**What the exercise asks:**
Search the records for the word "account" and pick out every line that has it.

##### Data

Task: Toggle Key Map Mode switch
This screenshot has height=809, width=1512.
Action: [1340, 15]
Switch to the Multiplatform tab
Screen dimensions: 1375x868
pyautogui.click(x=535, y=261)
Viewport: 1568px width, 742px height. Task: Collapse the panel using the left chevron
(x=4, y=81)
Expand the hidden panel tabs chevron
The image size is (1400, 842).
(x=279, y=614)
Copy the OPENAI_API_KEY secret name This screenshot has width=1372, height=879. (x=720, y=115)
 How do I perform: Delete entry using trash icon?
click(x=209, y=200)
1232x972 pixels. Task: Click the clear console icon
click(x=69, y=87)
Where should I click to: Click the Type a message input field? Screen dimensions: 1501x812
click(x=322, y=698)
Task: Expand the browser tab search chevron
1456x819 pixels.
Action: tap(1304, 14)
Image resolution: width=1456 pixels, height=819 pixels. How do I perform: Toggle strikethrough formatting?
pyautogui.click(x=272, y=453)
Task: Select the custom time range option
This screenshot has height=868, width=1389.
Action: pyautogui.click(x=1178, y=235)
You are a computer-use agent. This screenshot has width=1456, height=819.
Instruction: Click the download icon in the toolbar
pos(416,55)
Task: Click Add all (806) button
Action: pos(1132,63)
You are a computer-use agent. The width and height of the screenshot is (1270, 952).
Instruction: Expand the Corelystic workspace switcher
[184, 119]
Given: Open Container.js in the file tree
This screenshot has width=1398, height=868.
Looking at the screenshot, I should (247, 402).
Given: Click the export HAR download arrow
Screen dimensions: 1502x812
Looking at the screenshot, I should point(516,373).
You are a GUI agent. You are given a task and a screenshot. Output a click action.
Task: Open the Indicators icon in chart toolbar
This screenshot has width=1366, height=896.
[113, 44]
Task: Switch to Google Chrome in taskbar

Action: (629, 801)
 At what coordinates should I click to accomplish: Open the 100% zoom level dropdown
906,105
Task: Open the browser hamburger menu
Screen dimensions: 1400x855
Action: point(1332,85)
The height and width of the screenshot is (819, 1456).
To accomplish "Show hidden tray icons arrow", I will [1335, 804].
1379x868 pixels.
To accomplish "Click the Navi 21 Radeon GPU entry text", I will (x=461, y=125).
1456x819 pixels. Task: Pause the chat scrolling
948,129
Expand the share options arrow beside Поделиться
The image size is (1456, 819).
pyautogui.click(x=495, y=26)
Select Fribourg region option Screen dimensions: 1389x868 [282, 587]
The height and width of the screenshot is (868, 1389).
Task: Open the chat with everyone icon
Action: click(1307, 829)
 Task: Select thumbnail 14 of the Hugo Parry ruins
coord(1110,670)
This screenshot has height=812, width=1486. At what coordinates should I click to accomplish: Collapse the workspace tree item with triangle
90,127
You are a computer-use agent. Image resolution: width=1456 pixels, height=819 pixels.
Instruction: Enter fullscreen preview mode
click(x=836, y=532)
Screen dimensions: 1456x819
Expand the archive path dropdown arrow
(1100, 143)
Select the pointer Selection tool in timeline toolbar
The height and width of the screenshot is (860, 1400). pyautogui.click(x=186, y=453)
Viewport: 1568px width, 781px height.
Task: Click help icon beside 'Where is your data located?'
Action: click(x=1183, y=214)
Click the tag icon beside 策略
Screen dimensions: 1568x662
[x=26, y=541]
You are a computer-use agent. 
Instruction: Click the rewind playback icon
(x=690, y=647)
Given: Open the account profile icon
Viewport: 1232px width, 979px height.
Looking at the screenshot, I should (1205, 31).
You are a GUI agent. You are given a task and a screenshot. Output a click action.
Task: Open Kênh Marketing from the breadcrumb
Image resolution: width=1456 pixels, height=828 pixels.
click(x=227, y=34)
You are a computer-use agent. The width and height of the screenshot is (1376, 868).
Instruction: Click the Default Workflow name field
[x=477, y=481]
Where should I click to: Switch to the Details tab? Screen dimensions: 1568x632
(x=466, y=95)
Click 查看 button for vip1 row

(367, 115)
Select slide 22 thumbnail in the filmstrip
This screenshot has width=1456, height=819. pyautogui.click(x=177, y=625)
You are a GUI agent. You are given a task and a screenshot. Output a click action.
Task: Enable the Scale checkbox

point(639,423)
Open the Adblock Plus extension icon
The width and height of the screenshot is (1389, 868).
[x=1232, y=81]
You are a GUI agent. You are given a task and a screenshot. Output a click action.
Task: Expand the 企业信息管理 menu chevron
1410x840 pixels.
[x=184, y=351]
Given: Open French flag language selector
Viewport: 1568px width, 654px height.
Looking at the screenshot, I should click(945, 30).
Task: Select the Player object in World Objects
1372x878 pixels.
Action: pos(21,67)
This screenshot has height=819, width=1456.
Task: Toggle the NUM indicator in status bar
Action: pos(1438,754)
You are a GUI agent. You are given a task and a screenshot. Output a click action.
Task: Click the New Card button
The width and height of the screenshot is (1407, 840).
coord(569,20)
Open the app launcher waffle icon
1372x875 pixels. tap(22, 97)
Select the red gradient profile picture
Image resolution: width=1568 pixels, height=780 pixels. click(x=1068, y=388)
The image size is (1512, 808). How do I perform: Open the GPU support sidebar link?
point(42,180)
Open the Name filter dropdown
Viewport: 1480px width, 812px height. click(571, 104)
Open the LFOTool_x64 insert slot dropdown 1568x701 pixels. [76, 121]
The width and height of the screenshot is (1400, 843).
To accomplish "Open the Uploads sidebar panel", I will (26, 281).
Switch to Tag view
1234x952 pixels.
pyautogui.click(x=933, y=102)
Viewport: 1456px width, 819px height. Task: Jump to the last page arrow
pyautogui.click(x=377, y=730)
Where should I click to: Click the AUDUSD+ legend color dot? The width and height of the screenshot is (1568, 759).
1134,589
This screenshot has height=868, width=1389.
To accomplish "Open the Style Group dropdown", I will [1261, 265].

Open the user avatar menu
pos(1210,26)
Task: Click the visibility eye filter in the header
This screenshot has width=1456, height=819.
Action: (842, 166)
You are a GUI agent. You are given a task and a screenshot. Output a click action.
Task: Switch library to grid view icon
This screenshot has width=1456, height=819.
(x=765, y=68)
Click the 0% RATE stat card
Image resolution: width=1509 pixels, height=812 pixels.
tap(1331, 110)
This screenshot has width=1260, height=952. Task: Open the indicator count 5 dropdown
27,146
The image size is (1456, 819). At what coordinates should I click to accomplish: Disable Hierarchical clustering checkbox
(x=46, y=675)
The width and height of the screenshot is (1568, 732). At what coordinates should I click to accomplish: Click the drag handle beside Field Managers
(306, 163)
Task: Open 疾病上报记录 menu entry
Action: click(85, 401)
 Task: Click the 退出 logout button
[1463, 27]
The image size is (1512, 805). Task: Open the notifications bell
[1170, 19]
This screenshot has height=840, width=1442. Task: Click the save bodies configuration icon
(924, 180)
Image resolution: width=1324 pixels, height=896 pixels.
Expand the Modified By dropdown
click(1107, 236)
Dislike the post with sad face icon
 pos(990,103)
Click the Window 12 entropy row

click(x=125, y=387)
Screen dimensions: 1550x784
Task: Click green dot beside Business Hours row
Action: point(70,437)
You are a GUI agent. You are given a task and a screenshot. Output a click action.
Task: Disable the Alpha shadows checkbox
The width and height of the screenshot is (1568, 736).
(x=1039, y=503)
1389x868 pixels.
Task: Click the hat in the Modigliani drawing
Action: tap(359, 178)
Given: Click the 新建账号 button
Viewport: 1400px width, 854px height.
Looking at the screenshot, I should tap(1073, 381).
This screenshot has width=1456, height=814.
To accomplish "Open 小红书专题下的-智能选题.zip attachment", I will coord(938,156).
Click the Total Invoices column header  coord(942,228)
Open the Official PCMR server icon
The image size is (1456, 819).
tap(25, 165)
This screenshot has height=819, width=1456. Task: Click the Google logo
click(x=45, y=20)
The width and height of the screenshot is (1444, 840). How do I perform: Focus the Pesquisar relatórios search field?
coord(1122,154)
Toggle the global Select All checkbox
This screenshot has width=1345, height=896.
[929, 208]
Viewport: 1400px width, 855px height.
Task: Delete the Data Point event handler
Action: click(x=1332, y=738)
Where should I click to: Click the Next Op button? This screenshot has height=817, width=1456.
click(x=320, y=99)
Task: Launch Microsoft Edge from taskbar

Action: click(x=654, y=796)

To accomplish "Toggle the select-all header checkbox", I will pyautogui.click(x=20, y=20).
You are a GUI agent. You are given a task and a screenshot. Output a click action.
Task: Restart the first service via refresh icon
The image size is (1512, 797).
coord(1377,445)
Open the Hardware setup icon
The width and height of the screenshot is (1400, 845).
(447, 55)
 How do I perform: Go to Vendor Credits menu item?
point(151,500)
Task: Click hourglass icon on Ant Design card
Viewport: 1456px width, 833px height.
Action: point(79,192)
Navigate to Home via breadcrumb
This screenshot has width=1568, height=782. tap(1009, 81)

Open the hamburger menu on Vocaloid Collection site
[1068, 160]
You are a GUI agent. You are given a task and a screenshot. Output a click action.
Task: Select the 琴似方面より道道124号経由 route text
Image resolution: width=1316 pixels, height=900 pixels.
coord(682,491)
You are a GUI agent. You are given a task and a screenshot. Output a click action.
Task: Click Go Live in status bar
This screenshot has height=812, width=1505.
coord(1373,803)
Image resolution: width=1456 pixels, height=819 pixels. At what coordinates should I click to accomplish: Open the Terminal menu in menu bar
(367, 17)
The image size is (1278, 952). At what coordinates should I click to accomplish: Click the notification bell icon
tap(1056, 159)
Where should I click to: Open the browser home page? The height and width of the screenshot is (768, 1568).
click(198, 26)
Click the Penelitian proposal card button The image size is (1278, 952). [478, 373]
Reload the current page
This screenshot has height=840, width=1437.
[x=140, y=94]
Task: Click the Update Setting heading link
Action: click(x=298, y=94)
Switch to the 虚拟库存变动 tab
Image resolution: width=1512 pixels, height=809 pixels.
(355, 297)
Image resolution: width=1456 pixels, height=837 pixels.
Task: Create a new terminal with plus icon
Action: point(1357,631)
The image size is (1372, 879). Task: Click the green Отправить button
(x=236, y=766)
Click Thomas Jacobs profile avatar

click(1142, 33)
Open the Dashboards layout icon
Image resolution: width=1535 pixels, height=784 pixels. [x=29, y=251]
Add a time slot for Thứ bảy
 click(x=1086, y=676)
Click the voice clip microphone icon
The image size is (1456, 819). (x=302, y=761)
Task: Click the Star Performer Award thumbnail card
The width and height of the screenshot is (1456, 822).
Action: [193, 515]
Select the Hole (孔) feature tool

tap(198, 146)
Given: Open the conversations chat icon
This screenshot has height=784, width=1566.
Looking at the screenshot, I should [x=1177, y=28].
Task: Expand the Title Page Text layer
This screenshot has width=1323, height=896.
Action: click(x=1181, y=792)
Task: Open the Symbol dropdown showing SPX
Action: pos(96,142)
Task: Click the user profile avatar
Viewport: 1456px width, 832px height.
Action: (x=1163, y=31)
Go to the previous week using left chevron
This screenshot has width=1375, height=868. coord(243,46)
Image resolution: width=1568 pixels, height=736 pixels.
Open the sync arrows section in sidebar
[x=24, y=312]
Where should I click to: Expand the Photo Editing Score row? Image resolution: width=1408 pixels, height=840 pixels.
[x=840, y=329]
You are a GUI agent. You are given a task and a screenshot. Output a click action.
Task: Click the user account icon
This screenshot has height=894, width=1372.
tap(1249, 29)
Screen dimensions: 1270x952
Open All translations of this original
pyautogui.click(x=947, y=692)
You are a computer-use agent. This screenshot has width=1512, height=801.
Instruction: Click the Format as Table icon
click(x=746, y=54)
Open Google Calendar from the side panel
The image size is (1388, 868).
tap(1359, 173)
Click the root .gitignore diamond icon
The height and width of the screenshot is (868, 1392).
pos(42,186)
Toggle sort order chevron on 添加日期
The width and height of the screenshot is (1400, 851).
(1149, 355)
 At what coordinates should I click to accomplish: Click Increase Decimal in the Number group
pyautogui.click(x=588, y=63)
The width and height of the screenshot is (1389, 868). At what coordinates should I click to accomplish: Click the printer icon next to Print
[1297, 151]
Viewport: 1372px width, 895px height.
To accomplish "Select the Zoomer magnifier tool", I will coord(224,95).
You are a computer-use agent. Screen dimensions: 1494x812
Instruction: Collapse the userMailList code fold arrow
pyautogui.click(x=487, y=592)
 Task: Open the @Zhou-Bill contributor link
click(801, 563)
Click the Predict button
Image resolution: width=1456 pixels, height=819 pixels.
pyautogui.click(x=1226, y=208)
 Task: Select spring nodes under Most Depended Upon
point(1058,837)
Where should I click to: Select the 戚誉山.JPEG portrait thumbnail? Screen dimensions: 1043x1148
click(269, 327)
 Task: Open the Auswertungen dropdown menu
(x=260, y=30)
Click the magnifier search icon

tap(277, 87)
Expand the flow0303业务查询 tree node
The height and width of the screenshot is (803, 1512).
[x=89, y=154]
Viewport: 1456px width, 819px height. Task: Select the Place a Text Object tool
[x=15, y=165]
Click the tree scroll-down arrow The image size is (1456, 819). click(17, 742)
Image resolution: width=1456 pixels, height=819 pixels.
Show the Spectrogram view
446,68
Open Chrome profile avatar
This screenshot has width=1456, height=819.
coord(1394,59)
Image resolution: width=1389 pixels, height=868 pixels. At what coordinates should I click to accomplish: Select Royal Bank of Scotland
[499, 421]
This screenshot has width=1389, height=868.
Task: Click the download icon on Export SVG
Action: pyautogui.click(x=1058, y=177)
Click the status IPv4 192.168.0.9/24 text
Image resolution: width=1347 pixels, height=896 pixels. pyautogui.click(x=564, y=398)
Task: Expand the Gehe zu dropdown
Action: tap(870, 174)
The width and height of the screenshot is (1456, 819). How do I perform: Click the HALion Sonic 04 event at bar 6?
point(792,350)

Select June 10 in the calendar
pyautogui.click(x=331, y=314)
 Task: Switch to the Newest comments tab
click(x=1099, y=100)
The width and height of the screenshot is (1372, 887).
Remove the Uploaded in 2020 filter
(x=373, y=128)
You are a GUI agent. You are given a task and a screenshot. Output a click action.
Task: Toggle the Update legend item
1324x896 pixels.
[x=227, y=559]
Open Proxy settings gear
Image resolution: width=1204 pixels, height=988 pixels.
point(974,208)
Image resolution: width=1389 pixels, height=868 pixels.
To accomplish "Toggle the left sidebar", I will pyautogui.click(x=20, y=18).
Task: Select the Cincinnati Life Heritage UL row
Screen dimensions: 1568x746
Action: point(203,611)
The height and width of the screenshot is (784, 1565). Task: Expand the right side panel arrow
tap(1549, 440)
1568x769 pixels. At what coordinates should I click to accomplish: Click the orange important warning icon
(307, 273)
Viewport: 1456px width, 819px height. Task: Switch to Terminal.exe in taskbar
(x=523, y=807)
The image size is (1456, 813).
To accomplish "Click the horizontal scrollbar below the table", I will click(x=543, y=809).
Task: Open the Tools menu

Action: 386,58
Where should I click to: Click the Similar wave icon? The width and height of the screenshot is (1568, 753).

##########

**Exercise response:**
Given: Open the account profile icon
Task: Click the user account icon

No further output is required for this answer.